Obviously, your customers are the lifeblood of your business. And, as your mother taught you, you know that you’ll never have a second chance to make a good first impression.
So how do you – how does your store – make that first impression?
By the way it looks of course.
People will have done all sorts of mental processes, made assumptions and come to conclusions about your store – and you – before they even open your door. Every retailer knows the the appearance of the storefront – from lighting to displayed product, from promotional signs to clean windows – is critically important to making a great first impression.
The purpose of a retail storefront is strategically singular. It’s one and only role is to get people to step inside. If it succeeds you might make a sale. If it doesn’t, you definitely won’t.

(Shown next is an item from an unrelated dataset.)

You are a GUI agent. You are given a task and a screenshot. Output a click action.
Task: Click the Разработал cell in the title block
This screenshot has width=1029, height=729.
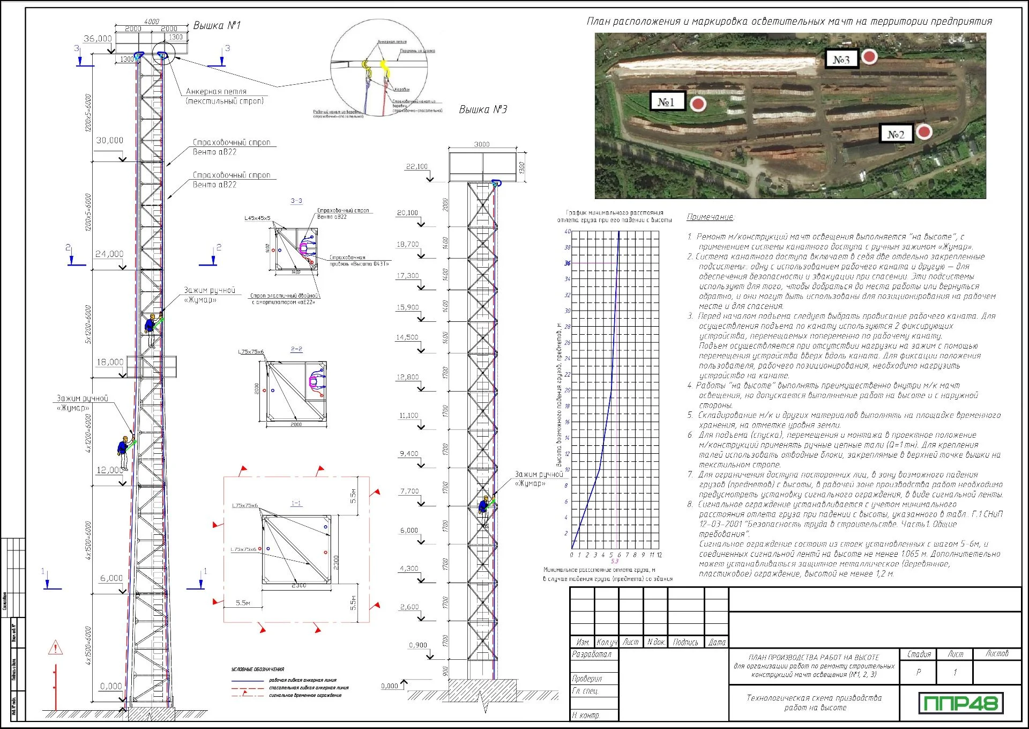pos(592,654)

Now, let’s make you a fundraiser again…especially a fundraiser for a provincial/territorial or national charity. Obviously, most of your donors and prospects aren’t going to walk by your office and think ‘hey, I think I’ll pop in and check them out’.
Your donors and prospects are going to go first to the storefront that we call your website.
Rather than offer tips this time, I’m just going to ask you a handful of questions:
- Is your storefront (website home page) so cluttered that it takes me too long to figure out what to do? Where to go? Whether I’m interested? (Keep in mind that you’ve got about 9 seconds to make that critical first impression, or the visitor will go someplace else.)
- Is your ‘news’ three or four months out of date?
- Does it give me a very quick and simple menu that allows me to choose what I’m most interested in?
- Does it tell me that you’re happy to see me?
- Oh yeah. If I came to give money, is it easy for me to do that? Is your donate button big enough? Is it in the right location? And – once I click on it – is the donation form satisfying for me to use?
The data keeps pouring in from every source. Prospects are checking out websites BEFORE making their gift decision (or deciding on the AMOUNT of their gift). Donors are checking your site to see what you’re doing with donated money.
Take a walk down any main street in Canada. Walk into any shop. Ask the store owner if her storefront is a critically important element of her sales/marketing strategy. I think you already know what she’ll tell you.